The General’s Daughter (1999)
  • Time: 116 min
  • Genre: Drama | Mystery | Thriller
  • Director: Simon West
  • Cast: John Travolta, Madeleine Stowe, James Cromwell


The naked corpse of Captain Elisabeth Campbell, daughter of Lieutenant General “Fighting Joe” Campbell, is found staked out on the urban warfare range of Fort MacCallum. Army CID detectives and ex-lovers Paul Brenner and Sara Sunhill are called in to investigate, and find themselves wrapped up in a maelstrom of sexual impropriety and misguided face-saving.

One review

  • An engrossing thriller whose weak points are buoyed by an impeccable roster of talent, The General’s Daughter finds a very frisky John Travolta coming up to bat as Paul Brenner, an army investigator — the kind whose passion is justice and who carries a very big chip on his shoulder.

    Frank is called in to investigate a murder that threatens to topple some high-ranked officials. The victim is Captain Elisabeth Campbell (Leslie Stefanson), a woman known for her intelligence, beauty and resourcefulness. She is also the daughter of General Joseph Campbell (James Cromwell), who is retiring and who is rumored to be entering the political arena. The murder’s grisly details — the victim was found naked, spread-eagled, her hands and feet tied and held down by tent pegs, seemingly a victim of rape and strangulation — could throw a nasty shadow not only on the general’s reputation but the Army’s as well.

    And it is one or more of the Army’s boys who committed the crime. It’s just a matter of finding out which one. Maybe it’s the general himself or his unsettlingly loyal aide Colonel George Fowler (Clarence Williams III), who would do anything to protect his boss. Or Colonel William Kent (Timonthy Hutton), who may just be masquerading as Frank’s friend while manipulating the investigation to cover his own wrongdoing.
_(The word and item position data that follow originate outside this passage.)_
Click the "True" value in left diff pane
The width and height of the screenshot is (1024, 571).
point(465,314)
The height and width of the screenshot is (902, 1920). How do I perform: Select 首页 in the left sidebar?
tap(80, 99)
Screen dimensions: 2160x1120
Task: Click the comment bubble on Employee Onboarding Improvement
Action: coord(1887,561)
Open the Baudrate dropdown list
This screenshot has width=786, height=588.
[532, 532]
Or Captain Elby (Boyd Kestner), a good-time boy whose last good time with Elisabeth Campbell may have gone a bit too far.

    Or it could be Colonel Robert Moore (James Woods), her mentor and possible lover who may have introduced her to the darker side of herself. Woods is the film’s most valuable player and the meaty scenes between Moore and Frank are glorious proof of that. Frank knows Moore’s involved somehow and Moore doesn’t have a wife, mistress or hooker to back up the alibi he offers Frank. “Does that make me a murder suspect?” he asks Frank. “No,” Frank replies, “it makes you lonely and unpopular.”

    The two men use their wiles and wits to skin each other and the exchanges between Travolta and Woods crackle with fun and a certain can-you-top-this intensity. The beauty of Woods’ reasonably restrained performance is his effete orneriness. It’s amazing what he does with a character that could have easily been played as a caricature.

    Frank’s investigation is somewhat cramped by the presence of rape investigator Sarah Sunhill (Madeleine Stowe), who also happens to be a former flame. They know all the right buttons to push to needle each other, but it’s clear there’s still a great deal of affection between them. Stowe’s grit and glamour I’ve long admired and I hope that exposure in this film will afford her more roles which showcase this unique mixture.

    Handily adapted from Nelson DeMille’s novel by screenwriters William Goldman and Christopher Bertolini, The General’s Daughter finds its slight flaw in the direction of Simon West. Actually West keeps the film well-paced — it never goes so badly awry as West’s previous effort Con Air — but why did West feel the compulsion to film a cartridge falling gracefully from the gun to the ground or the shell casings hitting the puddle of water just so? They’re unnecessary shots, which could easily have been mistaken for adverts.